Brüssel (dts Nachrichtenagentur) - Der Präsident des Europäischen Rates, Donald Tusk, will einen Aufschub des Brexit-Termins um zwölf Monate vorschlagen. Tusk wolle dies den 27 verbleibenden EU-Staaten am Freitag vorschlagen, teilte ein EU-Vertreter am Freitagmorgen in Brüssel mit.

Am Dienstag hatte die britische Premierministerin Theresa May bereits angekündigt, die Europäische Union um eine weitere Verschiebung des Brexit-Termins bitten zu wollen.
May muss nun spätestens am Mittwoch beim EU-Sondergipfel in Brüssel einen Plan vorlegen, wie es mit dem EU-Austritt Großbritanniens weitergehen soll. Anderenfalls droht bereits am 12. April ein ungeregelter Brexit. Am Montag hatte das britische Unterhaus alle vorgestellten Brexit-Alternativen wie schon in der Vorwoche mehrheitlich abgelehnt.

Außerdem stimmte das britische Parlament bereits gegen einen Brexit ohne Abkommen, sowie insgesamt dreimal gegen den von May ausgehandelten Brexit-Vertrag mit der EU. Im Kern geht es im Streit über den Brexit-Deal um die umstrittene "Backstop"-Regelung. Der "Backstop" beinhaltet die strittige Frage zum zukünftigen Grenzstatus zwischen dem britischen Nordirland und dem EU-Mitglied Irland. Mit dem EU-Austritt würden durch eine neue EU-Außengrenze mit Grenzkontrollen und Zollvorschriften viele Probleme entstehen.
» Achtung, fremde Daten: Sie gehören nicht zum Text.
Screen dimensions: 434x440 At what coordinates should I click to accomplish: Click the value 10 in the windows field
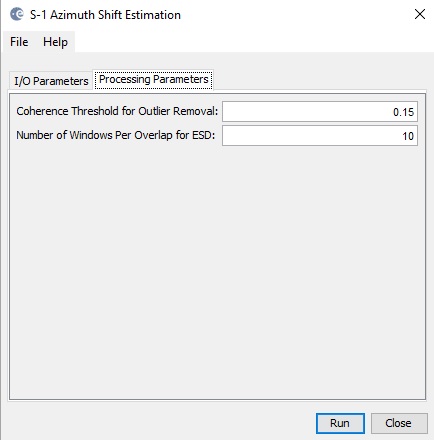408,136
Sowohl die EU als auch die britische Regierung sind der Ansicht, dass eine harte Grenze in Irland vermieden werden sollte. Das ist aber wohl nur möglich, wenn Großbritannien trotz des Brexits auch in einer Zollunion mit der EU bleibt. Ursprünglich sollte Großbritannien am 29. März aus der Europäischen Union austreten.